The Royal Grenada Police Force (RGPF) will have to come up with a strategy to offer greater security and protection to the public when in the city of St. George’s.
Two recent shooting incidents involving the use of firearms by questionable persons should send home the message to the hierarchy of the Force that something has to be done quickly to stamp out the spate of unlawful activities in the heart of the town.
A stray bullet could have easily taken the life of an innocent person who was going about his/her lawful business in the city.
There were complaints from some sections of the public that those arms of the force responsible for combating such menace took too long to arrive on the scene.
This is something that has to be looked at by the RGPF hierarchy in light of the fact that there is no permanent police post in the heart of the city.
With the removal of the Criminal Investigation Department (CID) from Hillsborough Street some time ago, there is no visible police place within an arm’s length of the Market Square and those other busy streets in the city.
The powers-that-be should give some thought to doing a facelift on the Town Hall building and putting it at the disposal of the police to have a greater presence in the town from a security point of view.
THE NEW TODAY is not advocating the need for the country to be turned into a police state.
The fact of the matter is that there is a cruise ship terminal in the city and one should look at the capability and capacity of the Security Forces to respond within minutes to any potential threat in and around that facility.
The area known as “Jam Rock” in the Market Square is turning out to be a “hotbed” and should be addressed by our law enforcement officials as a matter of urgency.

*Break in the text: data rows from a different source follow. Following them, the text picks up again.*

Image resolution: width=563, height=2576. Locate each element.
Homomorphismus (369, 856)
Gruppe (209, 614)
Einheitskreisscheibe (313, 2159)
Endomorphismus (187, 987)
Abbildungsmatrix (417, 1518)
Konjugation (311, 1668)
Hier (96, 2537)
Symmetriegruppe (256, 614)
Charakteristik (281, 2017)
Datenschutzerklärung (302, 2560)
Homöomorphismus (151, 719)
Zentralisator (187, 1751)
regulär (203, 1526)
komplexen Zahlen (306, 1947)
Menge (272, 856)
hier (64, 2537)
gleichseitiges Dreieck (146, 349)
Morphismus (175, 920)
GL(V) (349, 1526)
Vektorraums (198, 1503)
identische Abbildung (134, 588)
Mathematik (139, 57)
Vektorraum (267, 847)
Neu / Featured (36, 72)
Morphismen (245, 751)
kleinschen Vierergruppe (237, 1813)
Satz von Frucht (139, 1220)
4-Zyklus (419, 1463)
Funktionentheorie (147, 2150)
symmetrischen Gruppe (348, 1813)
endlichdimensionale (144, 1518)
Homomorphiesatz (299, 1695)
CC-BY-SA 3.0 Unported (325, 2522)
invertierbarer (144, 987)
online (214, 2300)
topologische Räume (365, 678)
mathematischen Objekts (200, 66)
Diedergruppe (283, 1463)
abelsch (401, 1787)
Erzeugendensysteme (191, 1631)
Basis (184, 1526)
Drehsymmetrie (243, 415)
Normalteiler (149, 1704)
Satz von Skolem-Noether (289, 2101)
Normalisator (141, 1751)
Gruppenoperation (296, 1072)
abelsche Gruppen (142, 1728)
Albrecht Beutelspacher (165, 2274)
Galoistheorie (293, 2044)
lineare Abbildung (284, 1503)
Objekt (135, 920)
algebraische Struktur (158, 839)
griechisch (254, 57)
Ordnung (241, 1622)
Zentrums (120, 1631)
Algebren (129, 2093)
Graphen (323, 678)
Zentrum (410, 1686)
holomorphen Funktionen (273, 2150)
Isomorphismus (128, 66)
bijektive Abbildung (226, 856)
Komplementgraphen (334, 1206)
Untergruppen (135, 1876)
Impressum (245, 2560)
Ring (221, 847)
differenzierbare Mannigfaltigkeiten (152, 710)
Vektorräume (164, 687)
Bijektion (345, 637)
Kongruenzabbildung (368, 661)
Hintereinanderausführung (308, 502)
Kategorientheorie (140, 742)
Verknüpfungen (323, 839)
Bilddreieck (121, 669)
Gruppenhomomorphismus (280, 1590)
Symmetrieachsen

This newspaper has reason to believe that the police are fully aware of some of the activities – at this infamous place in the city.
“Jam Rock” would have been put under “heavy, heavy manners” during the 1979-83 Grenada Revolution as the Security Forces adopted a zero tolerance approach to certain illegal activities in the country.
The Acting Commissioner of Police, Winston James and the other members of the High Command must not be seen to be doing nothing or giving the appearance of being lame ducks while certain elements run amuck in the city.
Two shooting incidents in Town within a month are two incidents too much.
Those in charge of security in the country should see the latest shootings as a warning to citizens that all is not well on the home front and something is definitely wrong and “we need to wet the smoke before it reaches the stage of a burning fire”.
THE NEW TODAY would like to make some passing comments about the just-ended Labour Day celebrations in Grenada.
As expected, the workers used the occasion to express their feelings about their current economic and financial situation in light of the effects of government’s taxes on their spending power through the austerity measures that came with the Structural Adjustment Programme.
The President of the Grenada Trades Union Council (GTUC), Kenny James officially put government on notice that with the election drawing nearer, the workers will be judging them on Decision Day based on their failure to address a number of burning issues affecting them such as Pension and long outstanding increment payments.
The biggest disappointment for this newspaper was the failure of the General Secretary of the Caribbean Congress of Labour (CCL), Senator Chester Humphrey to sit on the platform with the other union leaders and official dignitaries who were invited for the event in St. Patrick.
The CCL is widely regarded as the umbrella body for all trade unions in the Caribbean region.
A Grenadian now holds the prestigious post of CCL General Secretary and was known to be in the country on Labour Day but somehow choose to send a solidarity message and absent himself from the official proceedings.
It is true that Sen. Humphrey has lost face with a vast majority of workers in the country especially members of the Technical & Allied Workers Union (TAWU) where he was forced to take a back seat and pass over the leadership to Andre Lewis.
Sen. Humphrey would have did the CCL a disservice by being in the country and not presenting himself in person on Labour Day on behalf of an organisation that sees itself as a champion for the working class people throughout our Caribbean region.
Shame on the CCL and its General Secretary for what we deem as nothing but reprehensible and despicable behaviour towards Grenadian workers on Labour Day.